==== Sayfa Alıntısı
İlçeleri, mahalleleri ve köyleri bu sistemin içerisine dahil ettiğimizde ülkemizde bir spor sisteminden bahsetmiş olacağız. Ayrıca düzenlenen yaz okullarına da ilçe federasyon temsilcilerinin seçmiş oldukları 2. Kademe antrenörlük belgesi olan hocalarımız yönlendirildiğinde ve altlarına da en az 1. Kademe antrenör yönlendirildiğinde sistem makine gibi işleyebilir. Eğitimli istihdam sorunu da biraz olsun giderilebilir. Diğer kişiler gönüllü çalıştırıcı olabilir, ancak. O yüzden futbol federasyonunun yaptığı uygulama gibi her federasyon gönüllü çalışan belgesi vermelidir. Hatta branşta çok fazla çalışmamış kişiler antrenörlük belgesinden önce 2 yıl gönüllü çalışma zorunluluğu getirilmelidir. Bu, tüm federasyonlarda uygulanmalıdır. Bununla birlikte en iyi yetenek seçim alanları yaz ve kış spor okullarıdır. Faal antrenörlerin olduğu yerde yetenek kolaylıkla seçilebilir. Yetenek seçimi yalnızca motorik özelliklerle olmaz. Motorik özellikleri görmek sadece bir basamaktır. Bundan sonraki süreç faal bir antrenörün sporcuyu branşın içerisinde görmesiyle gerçekleşir. Bu sebeple doğru stratejilerle özellikle gözden kaçan iller, ilçeler, köyler ve mahallelerde de bunların denetlenebilir bir biçimde uygulanması gerekmektedir. Böylelikle yetenek havuzunun içerisindeki öğrenci sayımızı da doğru denetim mekanizmalarıyla artırabiliriz.
========
==== Toplanan Veriler
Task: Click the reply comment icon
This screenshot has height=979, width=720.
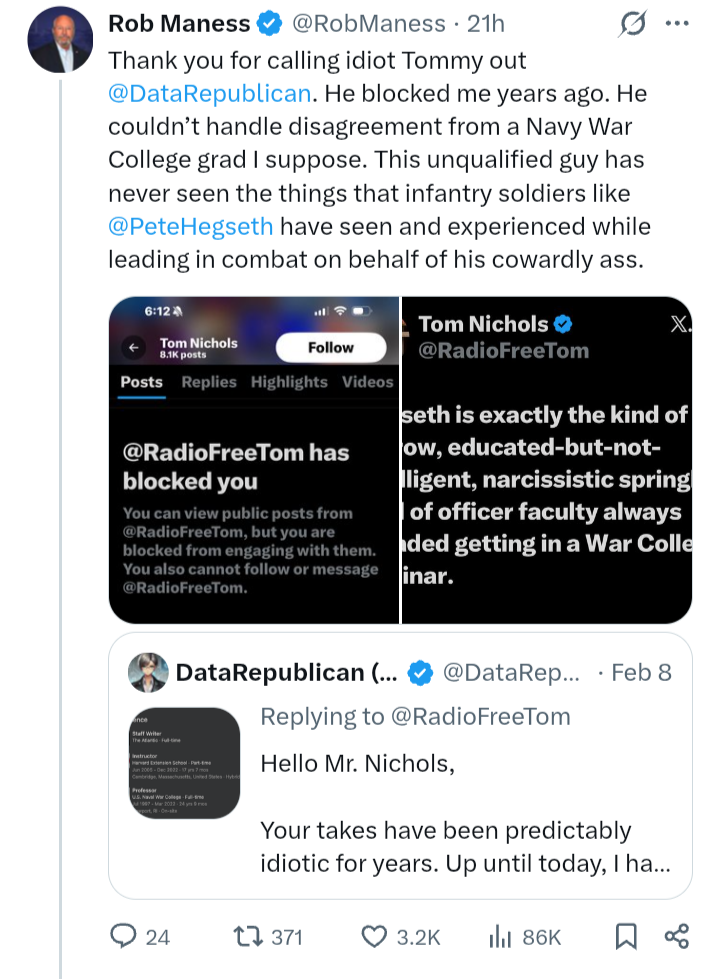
========
Yazılı Talep: Sayfa alıntısına göre en iyi yetenek seçim alanları hangileridir? Satırlar başka bir kaynaktan alınmıştır.

Görevin Çözümü: Yaz ve kış spor okullarıdır.